Checkout 'scaffolding' for the 'Order review' module. In this exercise, I've applied the concept of 'modularity and also looking at possible permutations. This was then presented to other stakehodlers in order to establish the flexibility when buidling a bespoke projects.

One of my counterparts was overseeing other areas of the platform and worked in another document (the structure of the document was different from my own document), it made sense then to marge all the little pieces (pages) into one, whole checkout page.

A snippet of how the checkout page was organised
A snippet of how the checkout page was organised. All the components and permutations were placed inside the checkout page of a larger document, divided into sections. This helped stakeholders to see a larger picture (and context), rather than small pieces split into multiple pages.
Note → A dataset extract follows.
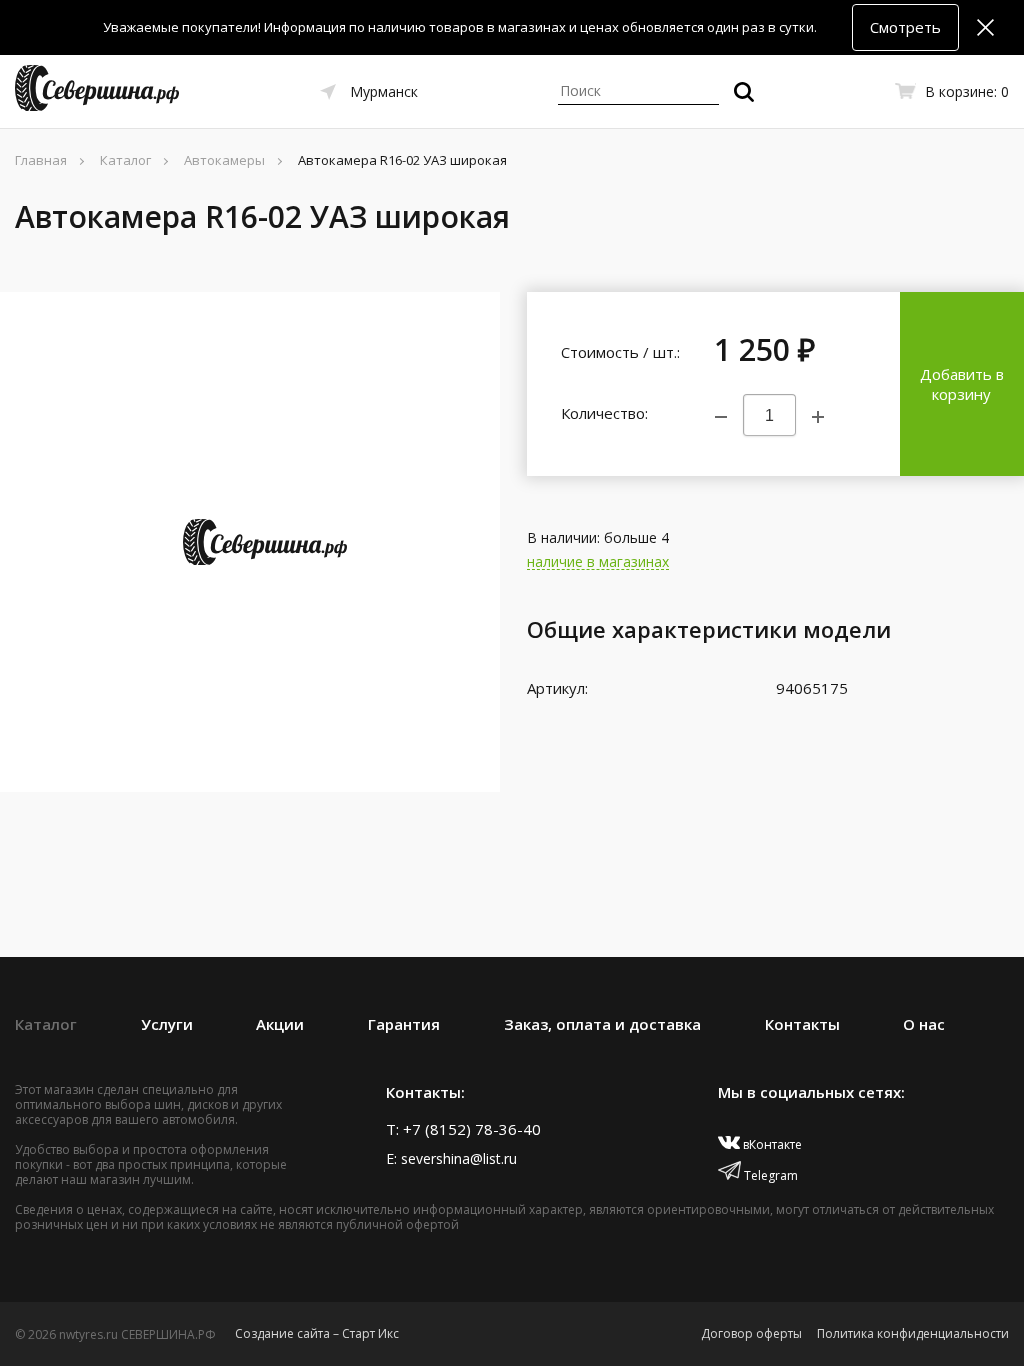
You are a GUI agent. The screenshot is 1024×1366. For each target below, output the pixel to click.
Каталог (46, 1024)
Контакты (802, 1024)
And this is how the concept of slots was established, making the checkout components modular. For example, if a designer has to build a bespoke checkout experience that wouldn't follow the same (whitelabel) order, they could simply update the slot, or change the design in the Master component.

An example of slots concept and modularity
An example of slots concept and modularity.

Like with every method, this one wasn't perfect - designer had to be aware that the slot is nested inside it's parent Master component, if they want to change e.g the state of the component. I found this method worked for us best at the time (given Figma capabilities at the time) giving us a balance of stearmlined parent components and it's props.

Changing states and swapping slots in action.